Since the 1980s, as its relative military strength has peaked, the United States has faced growing international economic competition. The recovery of Europe and Japan and the emergent industrialization of South Korea, Taiwan, China, and India substantially reduced the United States’ share of overall world production from about 50 percent in 1945 to 20 percent in the 1980s. By 2008 the United States accounted for just 8.1 percent of world merchandise exports. Accompanying this relative decline was a sharp reversal of the country’s trade balance as U.S. imports greatly exceeded its exports. In 2014 the World Bank reported that China had overtaken the United States as the world’s largest economy, even as it held much of the mounting American national debt.

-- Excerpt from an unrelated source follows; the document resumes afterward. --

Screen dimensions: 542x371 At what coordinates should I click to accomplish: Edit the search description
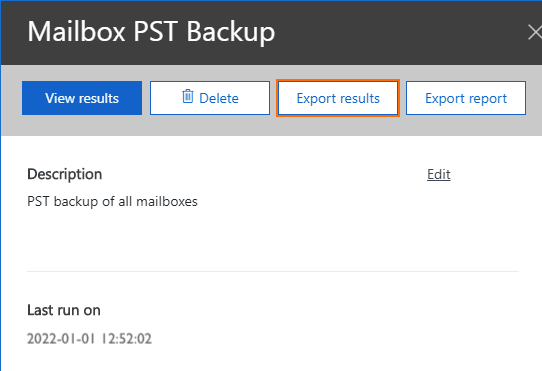point(439,174)
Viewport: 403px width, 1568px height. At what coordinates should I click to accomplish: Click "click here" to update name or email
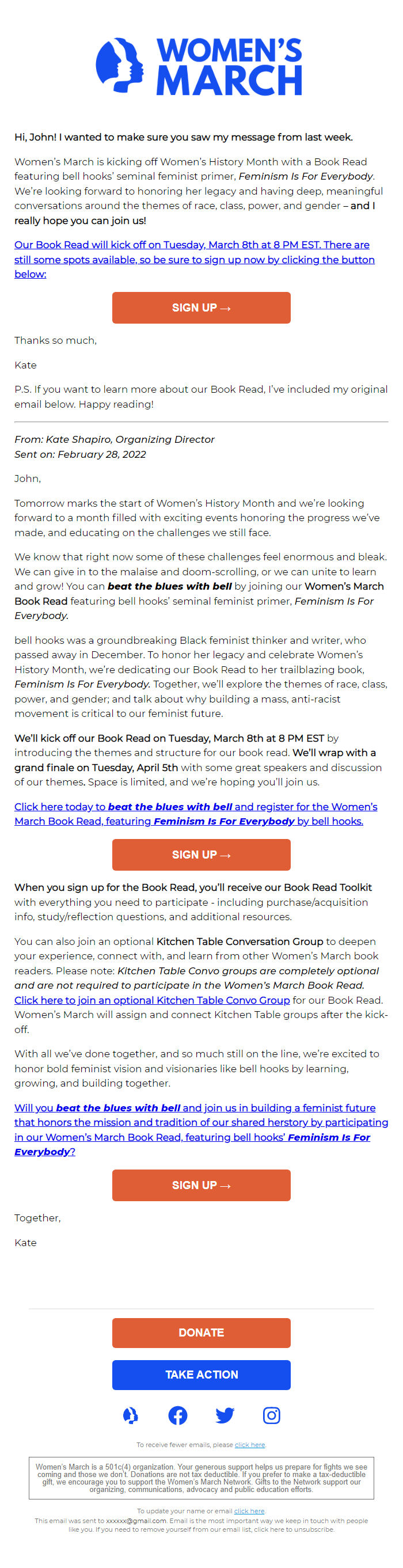(249, 1511)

However it might be defined, the exercise of American power, like that of many empires, was resisted abroad and contested at home. In Korea, Vietnam, Cuba, Iraq, Afghanistan, and elsewhere, armed struggle against U.S. intervention was both costly and painful. During the cold war, the governments of India, Egypt, and Ethiopia sought to diminish American influence in their affairs by turning to the Soviet Union or playing off the two superpowers against each other. Even France, resenting U.S. domination, withdrew from the military structure of NATO in 1967 and expelled all foreign-controlled troops from the country. In 2014, Russia strongly expressed its opposition to Western efforts to incorporate former Soviet territories or dependencies into NATO or the European Union by seizing Crimea and pressuring Ukraine to remain within the Russian sphere of influence. Many intellectuals, fearing the erosion of their own cultures in the face of well-financed American media around the world, have decried American “cultural imperialism.” By the early twenty-first century, the United States’ international policies—such as its refusal to accept the jurisdiction of the International Criminal Court; its refusal to ratify the Kyoto protocol on global warming; its doctrine of preemptive war, which was exercised in Iraq; and its apparent use of torture—had generated widespread opposition.

Within the United States as well, the global exercise of American power generated controversy. The Vietnam War, for example, divided the United States more sharply than at any time since the Civil War. It split families and friendships, churches and political parties. The war provided a platform for a growing number of critics, both at home and abroad, who had come to resent American cultural and economic dominance in the post-1945 world. It stimulated a new sense of activism among students in the nation’s colleges and universities. Many of them came to see America itself as an imperialist power. A similar set of issues, protests, and controversies followed the American invasion of Iraq in 2003.